G. J. Mendel was born in 1822. Although, he was the first person to identify the genetic laws, he was not a well-known scientist he was an Augustinian monk (accessexcellence. org). For a long time it was thought that offspring inherit their traits from their parents, but it has never been proven until Mendel demonstrated in plants. In his 1866 paper “Experiments on Plant hybridisation” Mendel laid down the basis for the entire subject of genetics by suggesting for the first time the existence of the discrete hereditary determinants we now call genes (Griffiths et al. ,1999).

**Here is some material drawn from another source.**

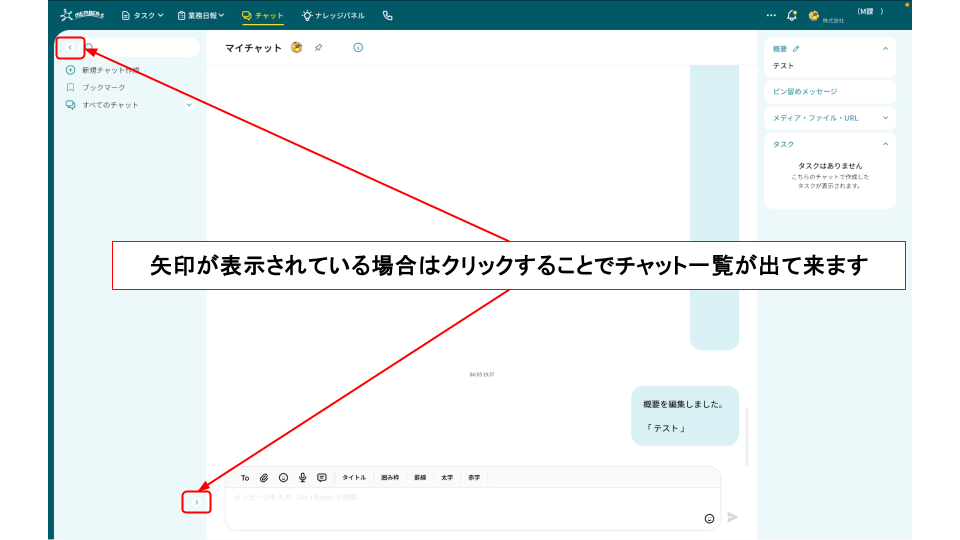Click the send message arrow icon

pyautogui.click(x=732, y=517)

Though, his work was not fully recognized until the 20th century. Rediscovery of his work led to the foundation of genetics and that is why he is called the “father of modern genetics” (wikipedia. com). Mendel experiments started with pure-breeding lines of garden peas that showed distinct phenotypes for certain characteristics (yellow and green seeds). When he crossed these lines he obtained the offspring called “hybrid”. The hybrids were all yellow. When these hybrids were grown up and self-polinated, 75% of the offspring was yellow and 25% was green (Griffiths et al.
,1999). Of special importance to this investigation is rapid cycling B. rapa (RCBr). Williams and Hill developed RCBr in University of Wisconsin-Madison in 1986 (Williams and Hill, 1986). They discovered that these plants require very little attention and therefore were easy to grow, so they bred these rapid cycling RCBr as a research tool to be used for improving disease resistance of cruciferous plants. Cross breeding between RCBr and six related species from the family Cruciferae was tried to obtain shorter life cycles.
A new petite, quick-growing plant was developed known as Fast Plants® (fastplants. org). Development of these plants continued so the following characteristics could be obtained: i)short time from planting to flowering (about 2 weeks), ii) rapid seed maturation with no seed dormancy required, iii) ability to produce seeds at higher planting density, iv) petite plant size, v) ability to grow under continuous florescent lighting in a standard potting mix. Finally, from six month life cycle of B.
rapa, RCBr has 35-40 days life cycle from parental seed sown to offspring harvest (Williams and Hill, 1986). Compared to normal B. rapa, which can produce two generations in a year, under optimal conditions RCBr can produce 10 generations in a year. Additionally, over 150 genetics traits have been described (fastplants. org). Thus, the potential applications of RCBr to experimental botany are diverse (Musgrave, 2000). Here we investigate the patterns of Mendelian separation in two district generations of RcBr.
From this dihybrid investigation we expected four phenotypes: 1) non-purple stem (single recessive mutant anl/anl), 2) purple stem (dominant for anthocyaninless gene ANL/ANL), 3) yellow green leaves (recessive mutant ygr/ygr), 4) normal green leaves (dominant allele YGR). Under the seeds a water system was prepared containing a reservoir, water mat and CuSO4. Both the reservoir and the water mat contained water and were placed on the bottom of the system. The water mat was always wet due to the capillary action from the reservoir. CuSO4 is a preventative agent against fungal growth.
When the water system was set up F1 seeds were planted in two ‘quot’ pots, which each had 4 cells, those one support the plants. The cells were first labeled and then one wick was pressed into each cell. The wick was pulled down through the hole so around 1 cm of the wick was extending through the hole. The cells were then half filled with potting mixture and 3 fertilizing pellet per cell. Additional potting mixture was added loosely on the top of the pellets. Two depressions were created with forceps and one seed was added followed by a thin layer of potting mixture.
The cells were then watered until sufficient amount was added. Following that the cells were placed onto the water mat, which was on top of the reservoir. The system was placed under constant light source. The water level in the reservoir as well as the moisture in the water mat was maintained daily so that the seed received adequate water during germination. After germination the plants were continued to be watered daily to avoid wilting and encourage growth. All mutant plants were identified and removed. The mutants lucked purple pigment in the stem and yellow and green leaves.
To support the plants small stakes and plastic ring were used. Every 4 days a number of variables were collected such as plant height, number of leaves and number of buds. When the flowers were grown self-pollination was started using bee sticks. The plants were cross-pollinated for 4 days. On the last day of pollination, the unopened flower pods were removed. Then the plants were grown under constant light source and adequate water supply. During the following days all new flowering pods were removed so all the available plant sources were used for seed pod development.
After last pollination the seed pods were grown for 14 days. Then they were removed and dried for 7 days by placing each into an envelope. The cells were then washed allowed to dry. The seeds (F2) were harvested from the dry pods and counted. Then all the equipment, water reservoir, platform, quads and water mat, were cleaned. The F2 seeds were planted as described with the F1 generation. After germination the plants were grown for 4 days. Then the cells were removed from the cell counted and classified.